# academy



## Anonymous (Jan 1, 1970)

i am wondering what the PT is in the full time academy? like how much a day and what form of training is done. now i know that all academies don't run the same. but from your experiences, can someone give me an idea of what the environment is like.
thank you


----------



## MARINECOP (Dec 23, 2003)

As a former PT Instructor at the Boylston academy for two years, I have to say the pt is a joke. I was told that it has gotten worse, I am thankful that I am no longer associated with it anymore. As instructors we were limited on what we could do and not given enough time for the physical training of recruits. From my experience pt was 4 to 5 times a week, this is what you can expect: 
first 8 weeks = push ups, inside cardio, in door sprints, trail runs (approx. 2 miles), road runs (approx. 3 miles) some weight training.
next 8 weeks = more push ups, weight training, inside cardio, possibly aerobics?, trail runs (approx. 3 miles) road runs (approx. 4 miles) sprints out door at the soccer field.
last 6 weeks = weight training, possibly runs upto 5 miles, and less pt toward the last weeks.

To some it up, master two mile runs, crunches, push ups and sprints. Don't worry anyone can pass the Boylston academy municpal police physical fitness standards, oh wait, their are no standards. Actually you can go to the academy and never pt once and graduate. I have personally seen it done. You are only required to pass the PAT (physical aptitude test) which is taken before the academy and the physical portion of defensive tactics. GOOD LUCK


----------



## Macop (May 2, 2002)

I must agree with Marinecop, I went to the Agawam academy and what Marine cop said is pretty much the same there.


----------



## white85 (Nov 3, 2002)

what do you think would happen if a recruit developed an injury during the academy (pulled muscle, hurt anything) ? what would happen for the physical fitness program.. thanks


----------



## Harley387 (May 1, 2002)

Macop said:


> I must agree with Marinecop, I went to the Agawam academy and what Marine cop said is pretty much the same there.

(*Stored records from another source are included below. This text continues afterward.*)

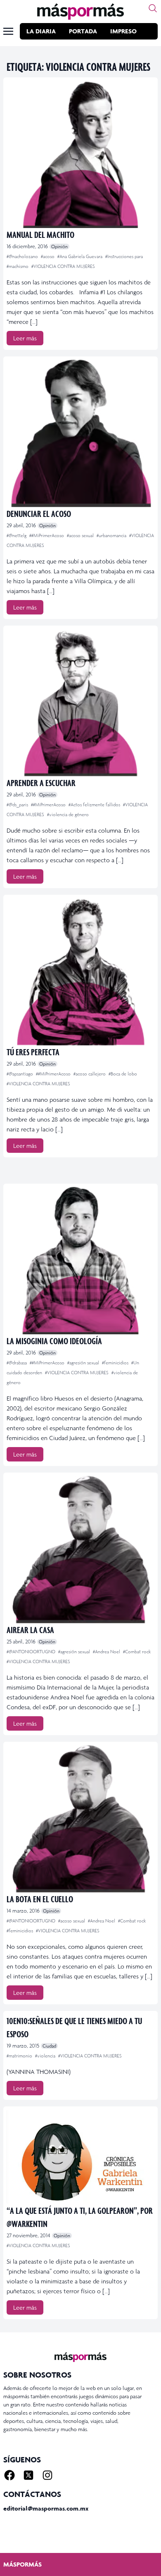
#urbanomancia (112, 535)
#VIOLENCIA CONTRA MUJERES (63, 266)
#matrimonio (20, 2056)
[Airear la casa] (80, 1549)
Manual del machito (40, 234)
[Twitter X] (28, 2475)
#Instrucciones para (124, 256)
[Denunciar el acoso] (80, 433)
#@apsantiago (20, 1074)
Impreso (123, 31)
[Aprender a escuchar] (80, 702)
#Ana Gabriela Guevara (80, 256)
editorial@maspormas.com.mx (45, 2508)
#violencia (46, 2056)
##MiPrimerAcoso (47, 535)
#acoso (48, 256)
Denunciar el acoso (39, 513)
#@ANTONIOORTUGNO (32, 1652)
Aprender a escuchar (41, 782)
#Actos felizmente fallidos (95, 804)
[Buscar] (153, 8)
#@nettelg (17, 535)
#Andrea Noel (107, 1652)
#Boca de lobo (123, 1074)
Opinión (59, 246)
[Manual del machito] (80, 154)
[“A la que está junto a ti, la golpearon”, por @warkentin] (80, 2157)
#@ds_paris (18, 804)
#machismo (18, 266)
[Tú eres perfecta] (80, 971)
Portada (83, 31)
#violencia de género (68, 814)
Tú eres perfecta (33, 1051)
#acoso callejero (90, 1074)
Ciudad (49, 2046)
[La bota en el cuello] (80, 1818)
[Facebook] (9, 2475)
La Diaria (41, 31)
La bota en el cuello (40, 1898)
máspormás (22, 2564)
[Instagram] (47, 2475)
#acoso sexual (81, 535)
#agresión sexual (83, 1363)
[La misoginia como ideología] (80, 1260)
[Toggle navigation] (8, 31)
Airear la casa (30, 1629)
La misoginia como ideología (54, 1340)
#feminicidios (116, 1363)
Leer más (25, 338)
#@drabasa (17, 1363)
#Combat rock (137, 1652)
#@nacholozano (23, 256)
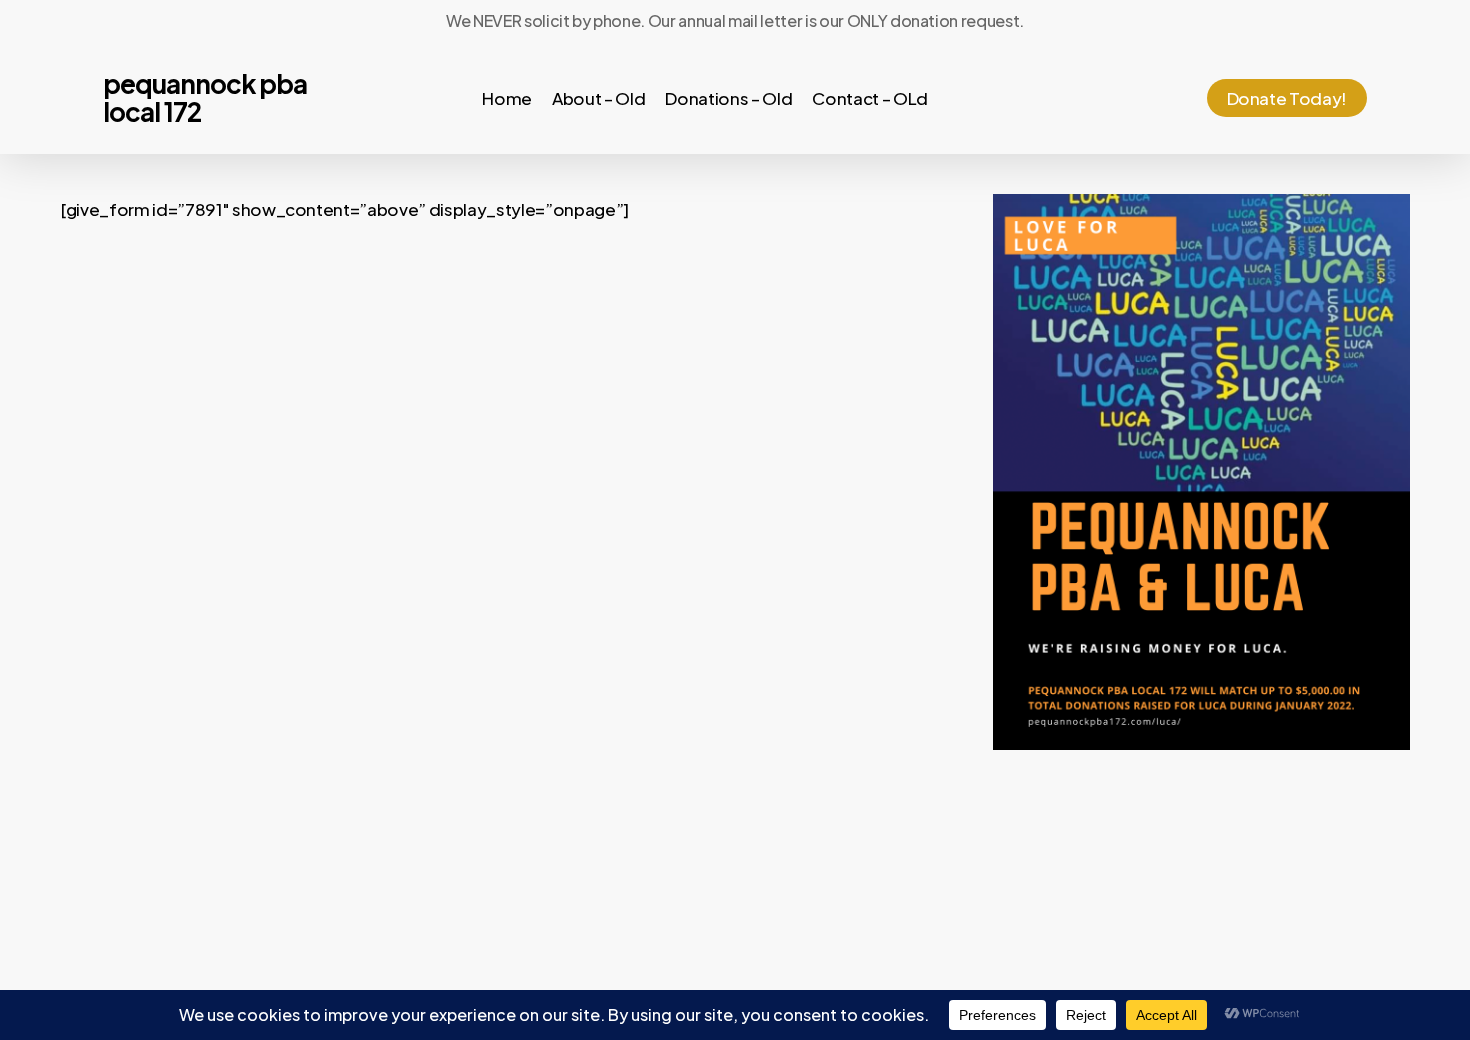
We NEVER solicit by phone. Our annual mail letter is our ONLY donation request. (735, 20)
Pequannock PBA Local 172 (205, 98)
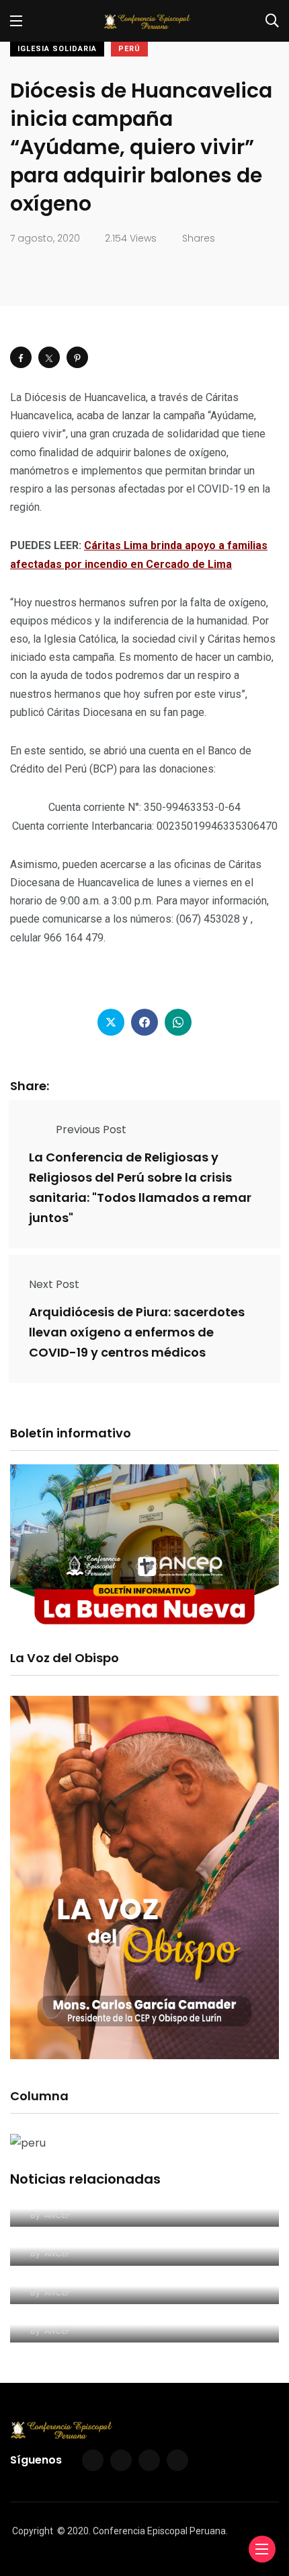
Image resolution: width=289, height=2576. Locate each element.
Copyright (32, 2531)
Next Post (54, 1284)
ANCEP (57, 2215)
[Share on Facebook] (21, 357)
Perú (129, 48)
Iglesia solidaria (57, 48)
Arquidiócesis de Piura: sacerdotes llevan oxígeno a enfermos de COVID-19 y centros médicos (137, 1332)
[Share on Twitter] (49, 357)
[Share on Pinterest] (77, 357)
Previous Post (91, 1129)
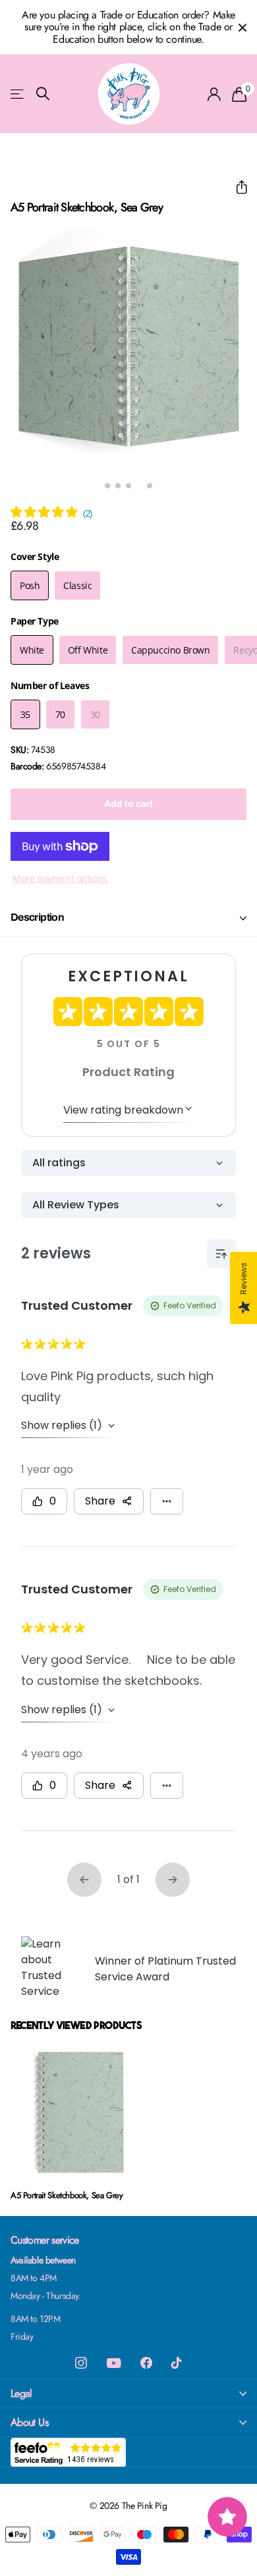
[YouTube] (114, 2363)
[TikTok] (176, 2363)
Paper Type (35, 621)
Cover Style (35, 556)
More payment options (60, 878)
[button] (236, 187)
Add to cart (128, 804)
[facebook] (146, 2363)
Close (242, 27)
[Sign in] (214, 94)
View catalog (18, 93)
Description (37, 917)
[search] (42, 94)
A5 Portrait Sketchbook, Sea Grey (67, 2195)
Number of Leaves (50, 685)
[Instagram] (81, 2363)
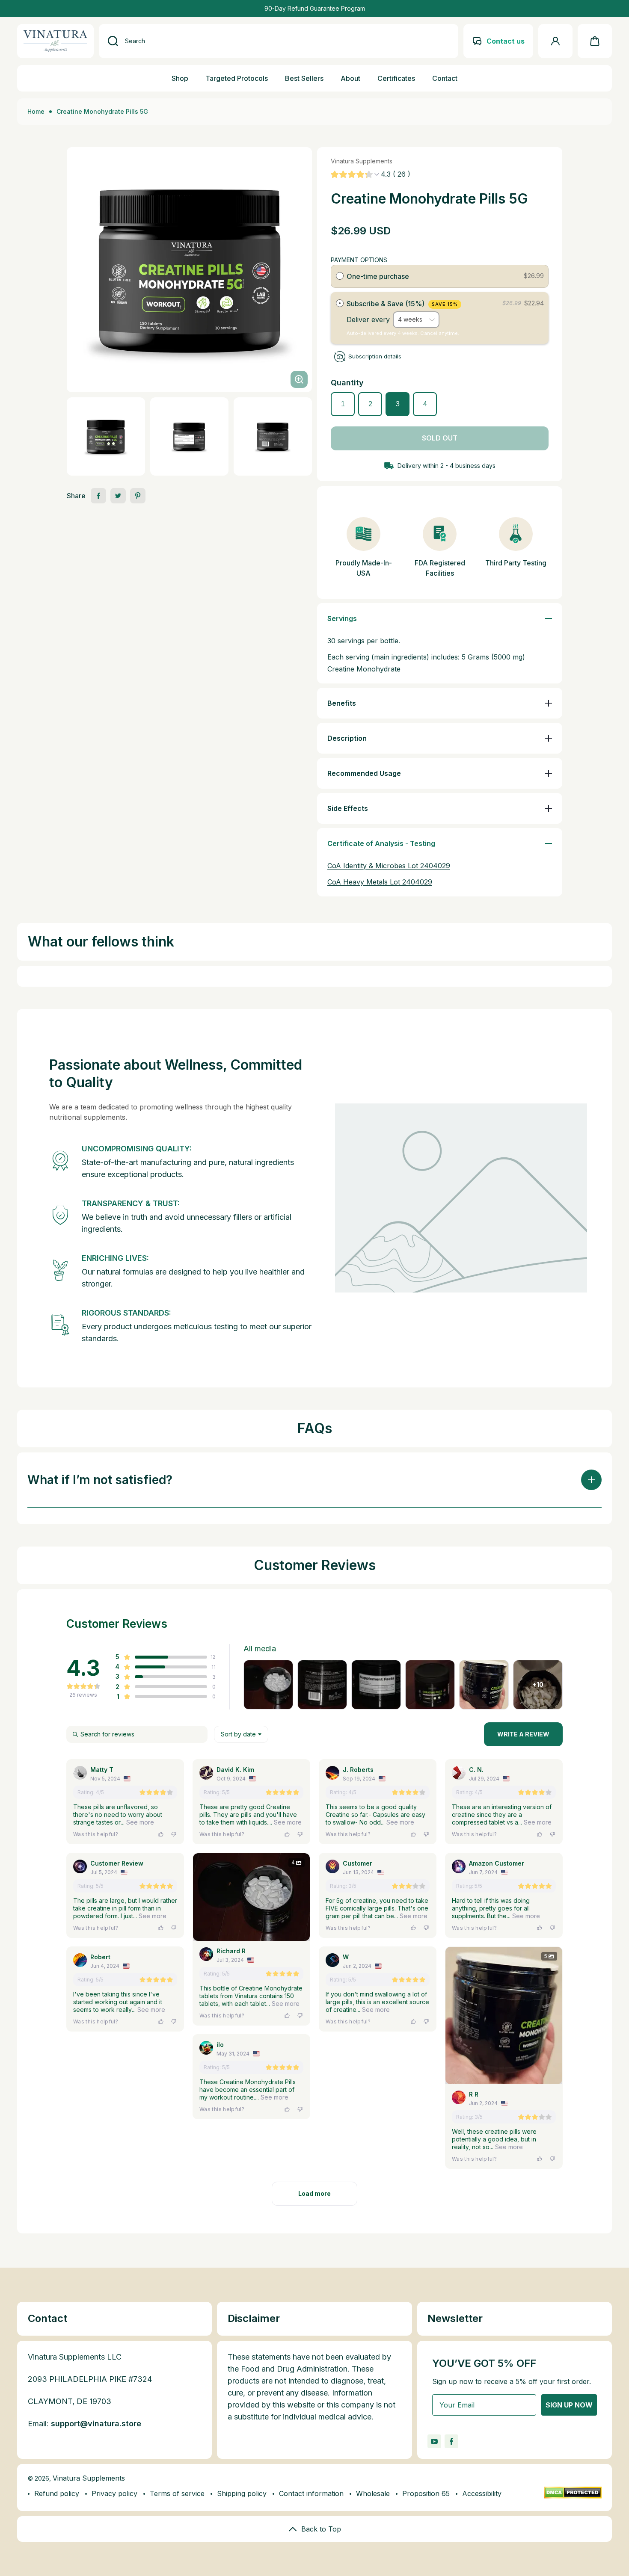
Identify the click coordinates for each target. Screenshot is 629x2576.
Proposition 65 (426, 2493)
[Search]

Well, that explains that big beer belly of yours, Macop.


----------



## Deuce (Sep 27, 2003)

Only speaking from Worcester academy ('96), for starters do tons of pushups, situps, mountainclimbers, flutterkicks, squatthrusts and road work. Run.. Be able to run at least 5 miles before you get in. You'll start 2-3 miles but you'll end up doing formation runs of 7-9 miles(or more). As far as injuries it depends on the severity, how far along in the academy you are and if you're sloth or team player. More than likely a minor injury will get you sidelined for awhile. A tip.. Do not stay out of PT if you don't have to. I still hate the slackers who milked a boo boo. A major owie will get you booted with an invitation to the next academy.. Unless you're a slacker. The environment, hmmm, was , motivational.......

At tip for anyone going to the upcoming Worcester Academy. The last academy or so the PT standards were lowered to MCJTC standards. That kind of pissed off the PT instructors.. This academy I've heard the standards will go back up. Prepare . I really doubt it's as bad as the SPA, but I don't think it's going to be a cakewalk. As far as Defensive Tactics.. The field marshall will take good care of you.. :twisted: Good luck.


----------



## 7MPOC (Mar 16, 2004)

Weymouth was a little rough but you can do it. This is how it is set up.

Monday- Run 3 miles, Weight Lift 30 min.
Tuesday- Rotates between aerobics and strength training/running
Wednesday- DT
Thursday- long run, after 5 weeks we did a minimum of 6-8 miles every Thursday- no matter what the wheather- NO EXCEPTIONS (10 miles Christmas Eve, happy holidays)
Friday-Circuit Training, Sprints, weight lifting

That was basically the routine, Keep in mind on top of that every morning after stretching you will do an ungodly amount of pushups, sittups, crunches, bicycle situps, etc. Also know that the people that slack off dictate how much they make you do, and once that is all done, you start the actual "PT"


----------



## Guest (Apr 16, 2004)

*PT is a joke*

As Marine Cop said it, PT is a joke. You don't even have to PT to graduate. I went to the plymouth academy some years ago and PT was almost non-existent then. We ran the most maybe three miles.....maybe twice/three times a week. I hear it is getting worse. Oh yea, if you can't run, don't worry, they will let you walk. I didn't complain then, because I'm no marathoner, but looking back I think differently now. The SP academy now, there is a different story!


----------



## BostonMuni (Apr 3, 2003)

I agree with everything KMF said about the T Academy, except we had the "Chief" on FRIDAYS and we got to recover from the "Chief" on SATURDAYS &amp; SUNDAYS!

P.S. - for anyone not aware of who he is, the "Chief" is Chief Churchill of the Attleboro Fire Department (approx. 55 yrs old and by far, the push-ups champion of E. Mass in his or any age bracket!)

God, I miss his workouts, NOT! :uc: Every time I ever hear Shania Twain's "Man, I feel like a woman" and/or see someone doing jumping-jacks, I'm ready to eat a bullet. #-o T Academy Grads will know what I mean, I think.


----------



## MVS (Jul 2, 2003)

I have heard comments about the PT... "It's optional"; "can't fail the Academy if you don't do PT"... like marinecop said, once you pass the PAT you're all set. But if you're serious about the field you'll bust your ass to better yourself. Some of my friends haveattended the various academies and they always had some poor slob who would make about a 1/4 mile and call it quits for the day or do all of 6 push ups.... it's a shame. People who know me will tell you I far from in shape, but I know I SHOULD bust my ass and give 110% for the PT. 

Some guys say "Running 5 miles? for what? If I get into a foot pursuit with someone and they have a good head start, I'm just going to jump back in my cruiser and screw after them..." good point... but obviously its about physical fitness....

How is the MBTA academy on PT? I know they are one of the toughest academies (second to MSP), but would they fail someone for not completing PT??


----------



## T4567 (Jan 26, 2003)

we had a kid in our class that was bounced out of the last class because of a leg injury. since he would not be able to do PT they made him drop out and go into the next academy class.


----------